Men more likely to contract COVID-19 than women, says Expert
The data on novel coronavirus cases accumulated so far shows that men are twice more likely to contract COVID-19 than women, Nikolay Briko, head of the First Moscow State Medical University’s Epidemiology and Evidence-Based Medicine Department and Russian Health Ministry’s chief non-resident epidemiologist, stated on Monday.
“If we look at who contracts the novel coronavirus, men become infected more often than women. Nearly twice as often,” he said during the live transmission of the conference held on the “Future of Russia. National Projects” portal operated by TASS. The causes for this are unknown, he added. “Perhaps, this is a peculiarity of immune response, a feature of male and female resistance,” the expert said.

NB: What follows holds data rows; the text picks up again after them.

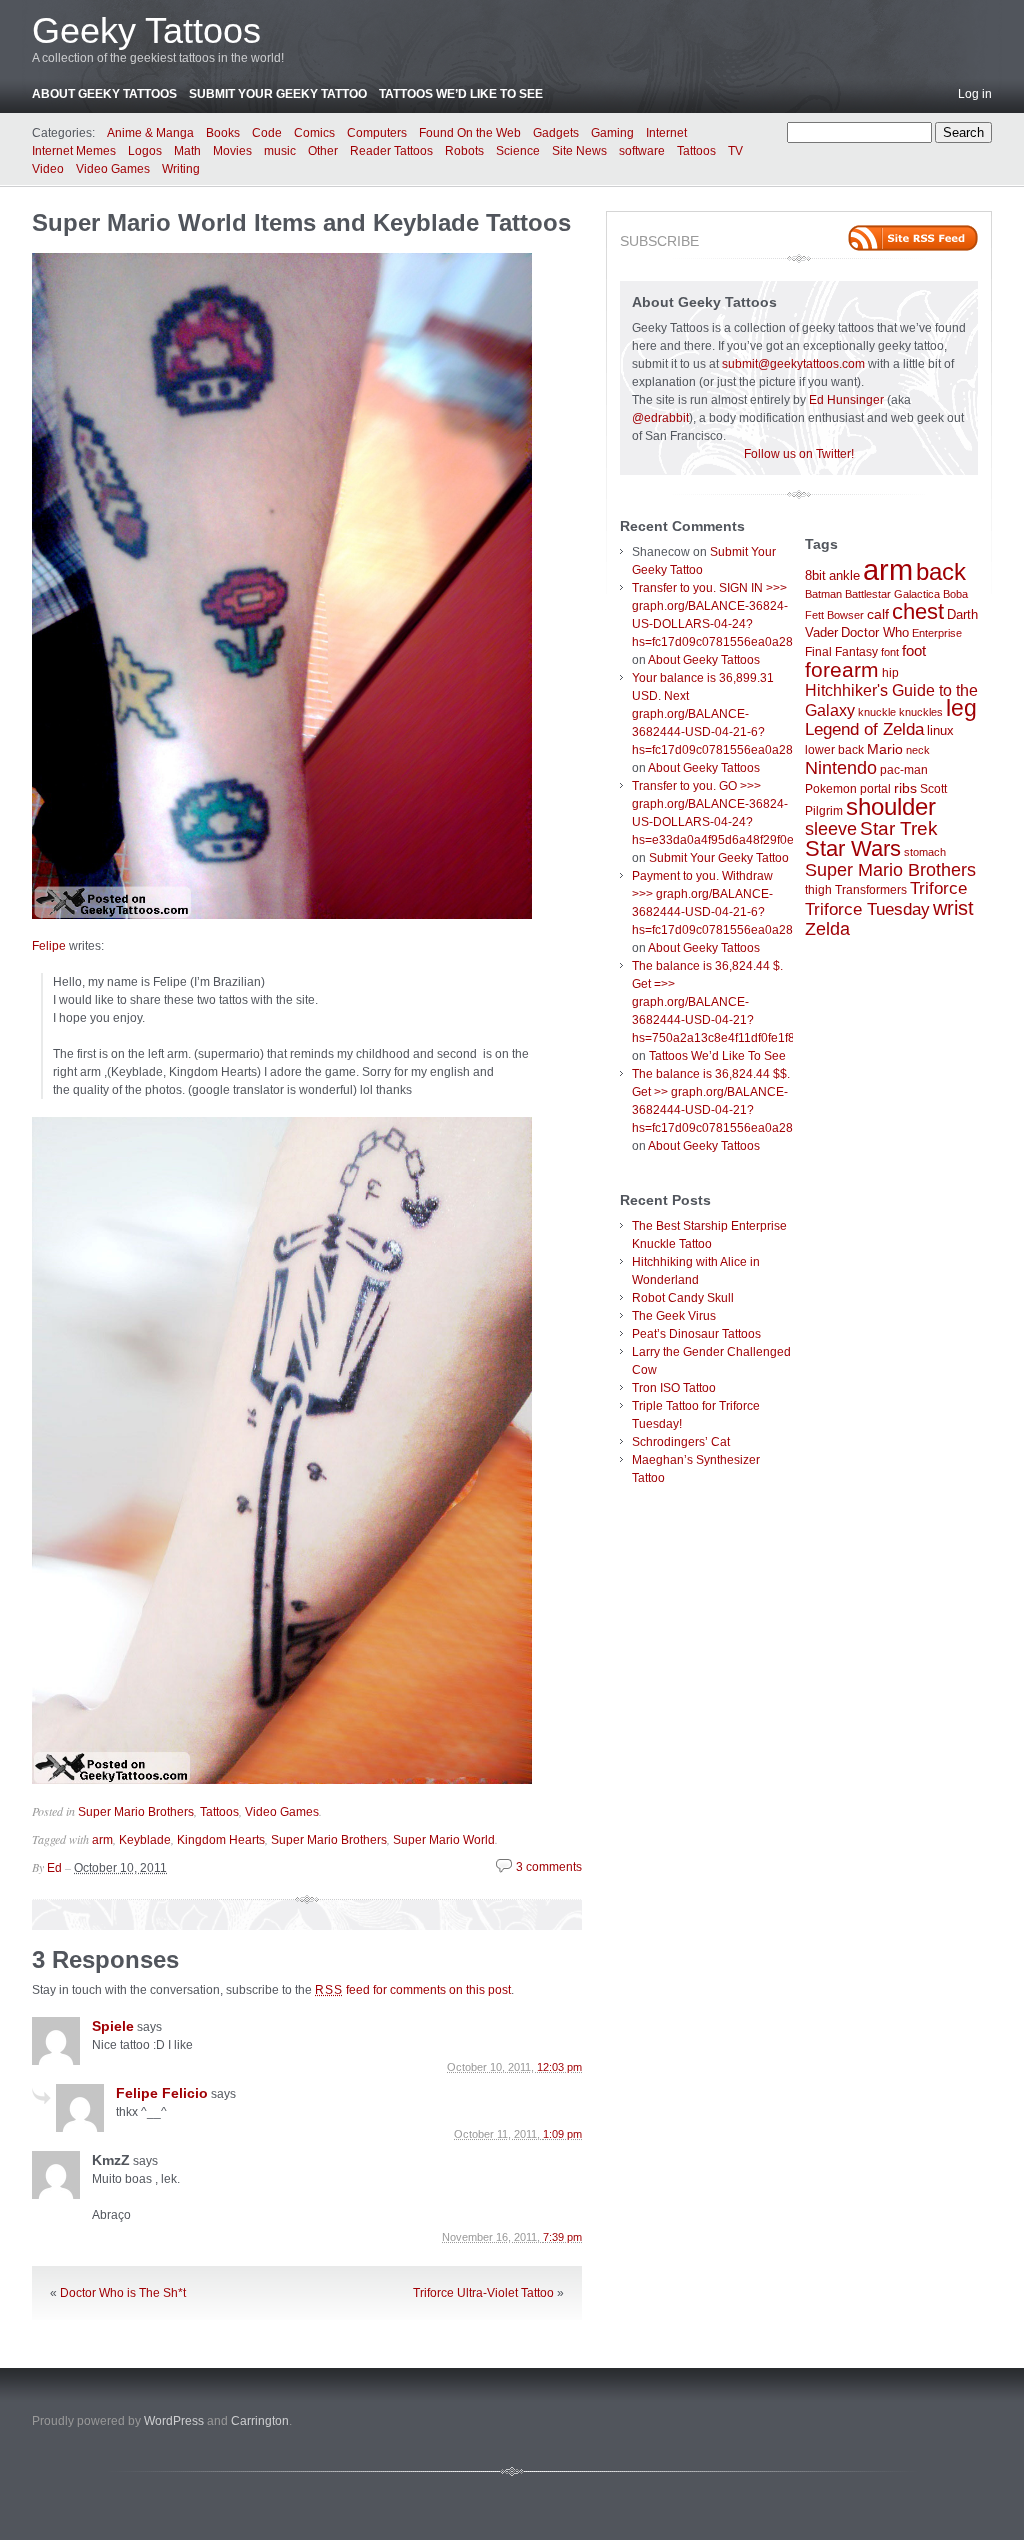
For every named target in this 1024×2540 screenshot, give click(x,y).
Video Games (113, 169)
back (941, 571)
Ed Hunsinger (846, 400)
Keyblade (145, 1840)
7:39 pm (562, 2237)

The specialist stated that he is not aware whether blood type can affect one’s susceptibility to the disease, however, “there are some genetic factors that define predisposition and the way the infection develops.”

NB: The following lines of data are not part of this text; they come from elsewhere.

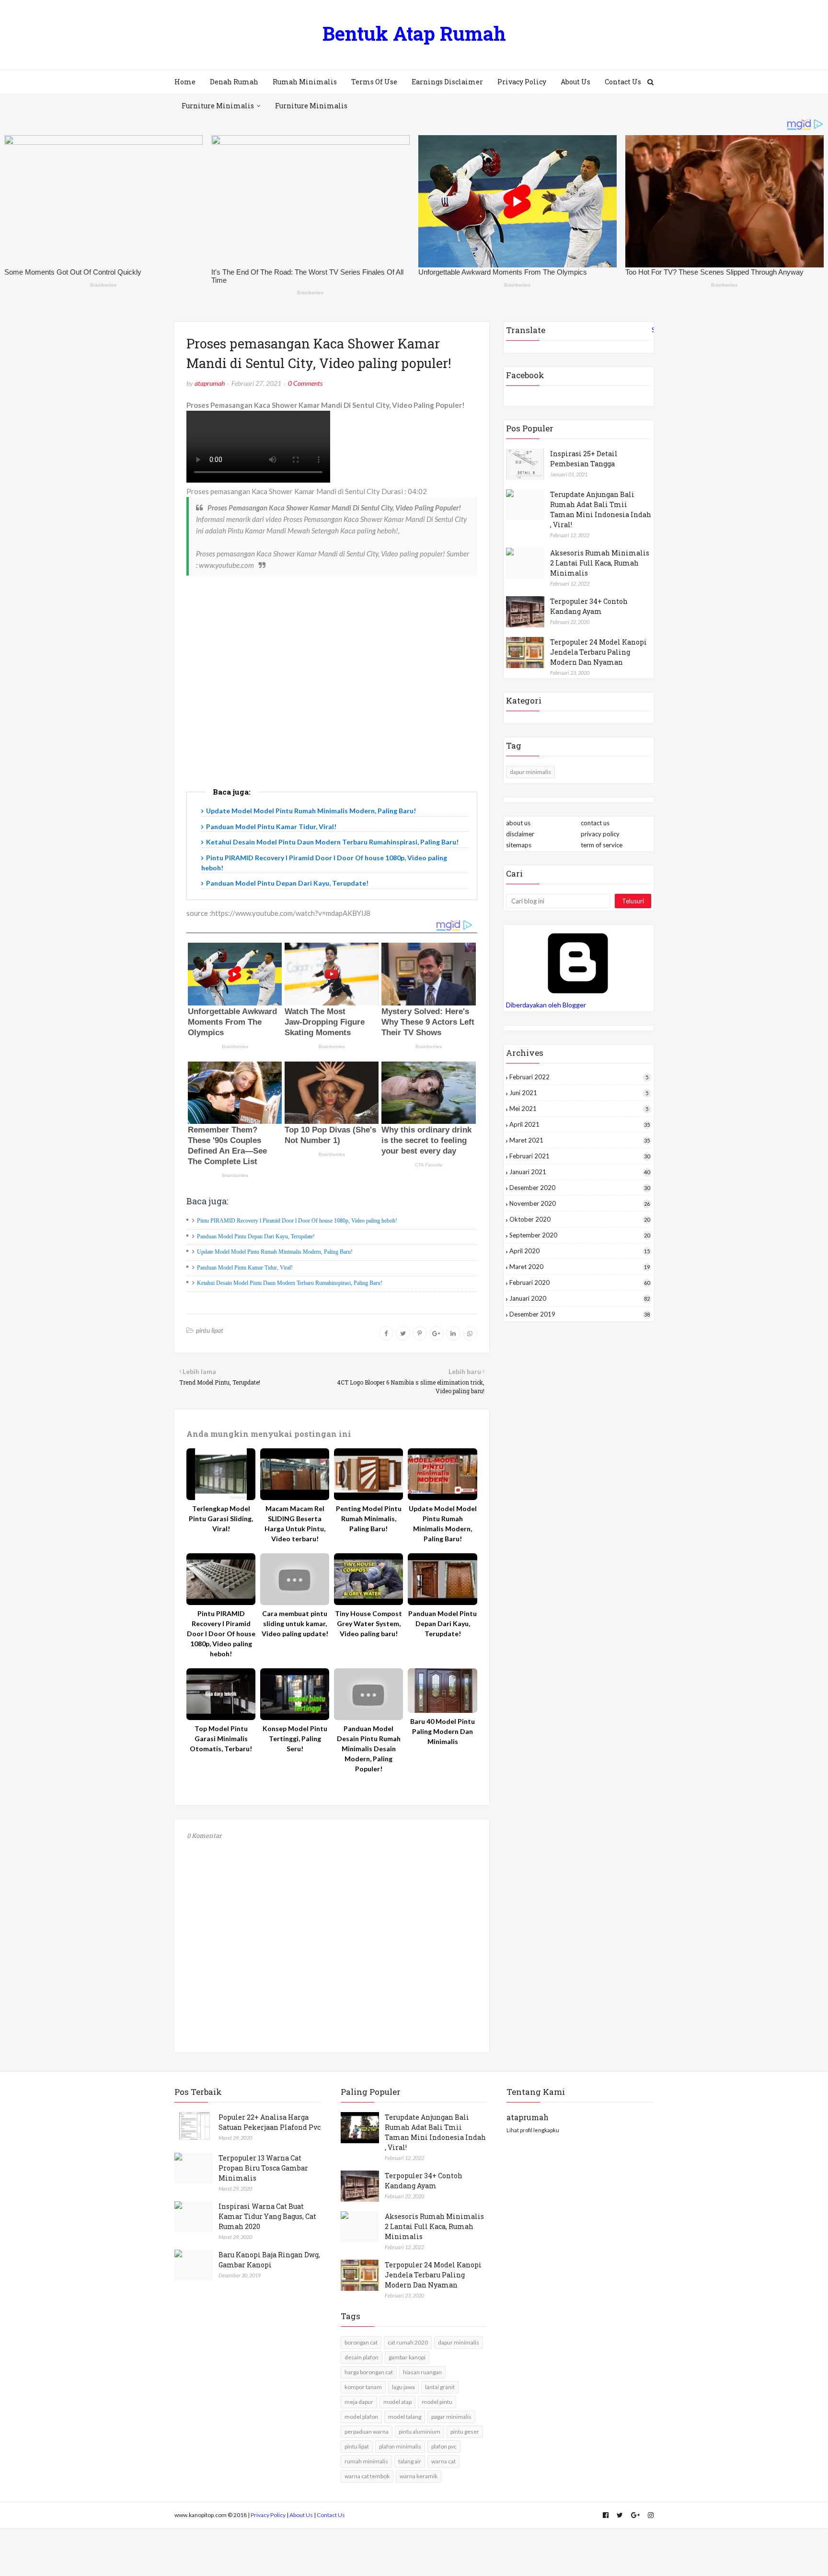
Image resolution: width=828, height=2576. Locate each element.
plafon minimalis (400, 2446)
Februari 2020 (579, 1282)
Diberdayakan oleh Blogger (546, 1005)
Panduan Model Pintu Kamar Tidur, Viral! (271, 826)
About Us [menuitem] (575, 81)
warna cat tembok (367, 2476)
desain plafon (362, 2357)
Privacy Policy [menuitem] (521, 81)
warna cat (443, 2461)
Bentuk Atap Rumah (414, 33)
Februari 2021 (579, 1156)
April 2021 (579, 1124)
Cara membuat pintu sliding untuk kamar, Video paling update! (295, 1623)
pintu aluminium (419, 2431)
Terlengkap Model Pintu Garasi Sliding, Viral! (221, 1518)
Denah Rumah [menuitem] (234, 81)
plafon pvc (444, 2446)
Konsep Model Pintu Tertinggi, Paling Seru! (295, 1738)
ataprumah (210, 383)
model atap (397, 2401)
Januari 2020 (579, 1298)
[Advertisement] (331, 697)
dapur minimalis (530, 771)
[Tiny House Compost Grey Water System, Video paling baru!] (368, 1579)
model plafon (361, 2416)
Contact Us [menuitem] (623, 81)
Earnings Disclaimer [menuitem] (447, 81)
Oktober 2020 (579, 1219)
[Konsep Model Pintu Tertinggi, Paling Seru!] (294, 1694)
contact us (595, 823)
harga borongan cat (369, 2372)
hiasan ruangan (422, 2372)
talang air (409, 2461)
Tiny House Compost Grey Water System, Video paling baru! (368, 1623)
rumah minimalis (366, 2461)
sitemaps (518, 845)
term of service (601, 845)
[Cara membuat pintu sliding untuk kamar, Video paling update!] (294, 1579)
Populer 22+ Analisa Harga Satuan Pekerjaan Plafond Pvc (269, 2122)
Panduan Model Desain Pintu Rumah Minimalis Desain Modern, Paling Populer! (369, 1748)
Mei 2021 (578, 1108)
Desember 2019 (579, 1314)
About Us (301, 2514)
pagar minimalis (451, 2416)
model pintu (437, 2401)
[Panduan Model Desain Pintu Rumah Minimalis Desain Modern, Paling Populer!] (368, 1694)
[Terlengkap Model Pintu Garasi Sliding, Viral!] (220, 1474)
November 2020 (579, 1203)
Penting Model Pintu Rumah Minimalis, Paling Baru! (369, 1518)
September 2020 (579, 1235)
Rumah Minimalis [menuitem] (305, 81)
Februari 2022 (578, 1077)
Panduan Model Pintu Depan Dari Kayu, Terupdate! (287, 883)
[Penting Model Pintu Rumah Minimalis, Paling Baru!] (368, 1474)
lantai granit (440, 2387)
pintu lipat (209, 1330)
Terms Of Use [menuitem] (374, 81)
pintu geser (464, 2431)
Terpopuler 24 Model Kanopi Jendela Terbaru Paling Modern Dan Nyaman (598, 652)
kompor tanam (363, 2387)
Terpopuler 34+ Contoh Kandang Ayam (589, 606)
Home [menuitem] (185, 81)
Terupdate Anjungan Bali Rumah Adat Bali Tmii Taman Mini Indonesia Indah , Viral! (600, 509)
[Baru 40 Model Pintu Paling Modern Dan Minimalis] (442, 1690)
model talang (404, 2416)
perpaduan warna (367, 2431)
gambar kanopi (407, 2357)
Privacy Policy (268, 2514)
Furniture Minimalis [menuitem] (218, 105)
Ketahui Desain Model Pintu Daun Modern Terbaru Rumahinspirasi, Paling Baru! (332, 842)
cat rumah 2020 (408, 2342)
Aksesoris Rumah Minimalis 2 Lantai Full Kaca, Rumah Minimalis (599, 563)
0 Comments (305, 383)
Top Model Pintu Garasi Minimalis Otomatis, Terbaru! (221, 1738)
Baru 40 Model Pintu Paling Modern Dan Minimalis (442, 1731)
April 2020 (579, 1251)
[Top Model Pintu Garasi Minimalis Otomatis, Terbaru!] (220, 1694)
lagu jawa (403, 2387)
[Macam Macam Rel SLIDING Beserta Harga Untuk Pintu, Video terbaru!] (294, 1474)
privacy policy (600, 834)
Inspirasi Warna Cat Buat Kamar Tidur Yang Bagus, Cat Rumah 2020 (267, 2216)
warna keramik (418, 2476)
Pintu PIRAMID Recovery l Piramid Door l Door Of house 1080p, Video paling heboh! (297, 1220)
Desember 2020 (579, 1187)
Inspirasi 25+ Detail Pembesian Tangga (584, 458)
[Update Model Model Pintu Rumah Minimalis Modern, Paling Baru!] (442, 1474)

He added that this figure might not be final, as it is likely that not all cases of the infection have been documented. “Not everyone is included [in the total number of coronavirus cases], for example, there are mild and invisible types. If they are expanded, the lethality rate will be different. There would be more people infected and the lethality rate will be lower,” he explained.

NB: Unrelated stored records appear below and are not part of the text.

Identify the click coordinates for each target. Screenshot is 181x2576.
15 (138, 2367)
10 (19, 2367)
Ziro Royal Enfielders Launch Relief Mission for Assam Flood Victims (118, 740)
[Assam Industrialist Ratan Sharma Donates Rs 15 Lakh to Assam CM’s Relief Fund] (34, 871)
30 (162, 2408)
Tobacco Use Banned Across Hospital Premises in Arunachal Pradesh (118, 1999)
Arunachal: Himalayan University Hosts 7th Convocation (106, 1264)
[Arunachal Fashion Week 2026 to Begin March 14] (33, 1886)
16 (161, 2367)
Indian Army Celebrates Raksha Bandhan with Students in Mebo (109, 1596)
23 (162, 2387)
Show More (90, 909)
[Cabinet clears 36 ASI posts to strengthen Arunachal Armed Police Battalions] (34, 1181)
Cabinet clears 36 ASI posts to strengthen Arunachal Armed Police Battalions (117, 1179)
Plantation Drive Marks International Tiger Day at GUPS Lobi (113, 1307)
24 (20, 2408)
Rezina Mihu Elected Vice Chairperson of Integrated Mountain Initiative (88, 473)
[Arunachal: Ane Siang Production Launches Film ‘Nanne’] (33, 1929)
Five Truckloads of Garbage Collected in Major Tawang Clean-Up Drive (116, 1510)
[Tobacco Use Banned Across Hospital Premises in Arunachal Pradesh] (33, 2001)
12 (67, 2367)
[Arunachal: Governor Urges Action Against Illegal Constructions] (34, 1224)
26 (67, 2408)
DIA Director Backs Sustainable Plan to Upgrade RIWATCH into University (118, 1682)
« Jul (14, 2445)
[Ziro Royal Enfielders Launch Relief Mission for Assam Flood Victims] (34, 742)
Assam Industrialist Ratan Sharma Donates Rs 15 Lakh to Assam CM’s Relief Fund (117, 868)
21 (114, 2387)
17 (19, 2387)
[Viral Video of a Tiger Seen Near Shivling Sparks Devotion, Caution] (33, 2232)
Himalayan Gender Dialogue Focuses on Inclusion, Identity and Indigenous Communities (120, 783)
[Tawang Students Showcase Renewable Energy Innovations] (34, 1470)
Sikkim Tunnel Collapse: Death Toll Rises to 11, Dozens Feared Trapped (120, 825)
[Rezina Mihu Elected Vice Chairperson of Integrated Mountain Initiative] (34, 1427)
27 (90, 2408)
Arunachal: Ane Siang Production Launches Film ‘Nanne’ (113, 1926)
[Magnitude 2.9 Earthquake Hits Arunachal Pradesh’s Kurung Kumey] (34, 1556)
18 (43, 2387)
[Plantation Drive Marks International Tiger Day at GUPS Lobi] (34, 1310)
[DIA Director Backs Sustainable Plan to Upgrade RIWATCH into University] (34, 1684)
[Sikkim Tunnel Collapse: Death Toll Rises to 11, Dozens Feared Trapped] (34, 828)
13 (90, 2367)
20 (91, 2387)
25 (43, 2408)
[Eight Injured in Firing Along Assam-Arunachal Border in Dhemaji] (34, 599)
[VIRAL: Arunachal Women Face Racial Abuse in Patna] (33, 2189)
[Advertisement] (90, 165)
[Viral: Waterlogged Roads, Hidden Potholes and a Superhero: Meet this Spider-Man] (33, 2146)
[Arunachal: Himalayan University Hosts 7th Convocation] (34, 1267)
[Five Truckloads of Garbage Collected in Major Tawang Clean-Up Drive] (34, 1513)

A pneumonia outbreak caused by the COVID-19 virus (previously known as 2019-nCoV) was reported in China’s city of Wuhan, a large trade and industrial center with a population of 12 million, in late December 2019. Cases of the new coronavirus have also been reported in more than 150 countries and territories, among them Russia, which by now has documented 438 cases. The World Health Organization (WHO) says that the novel coronavirus cases across the globe have exceeded 320,000, with more than 14,000 deaths.
WHO has officially described the situation with the novel coronavirus as a pandemic.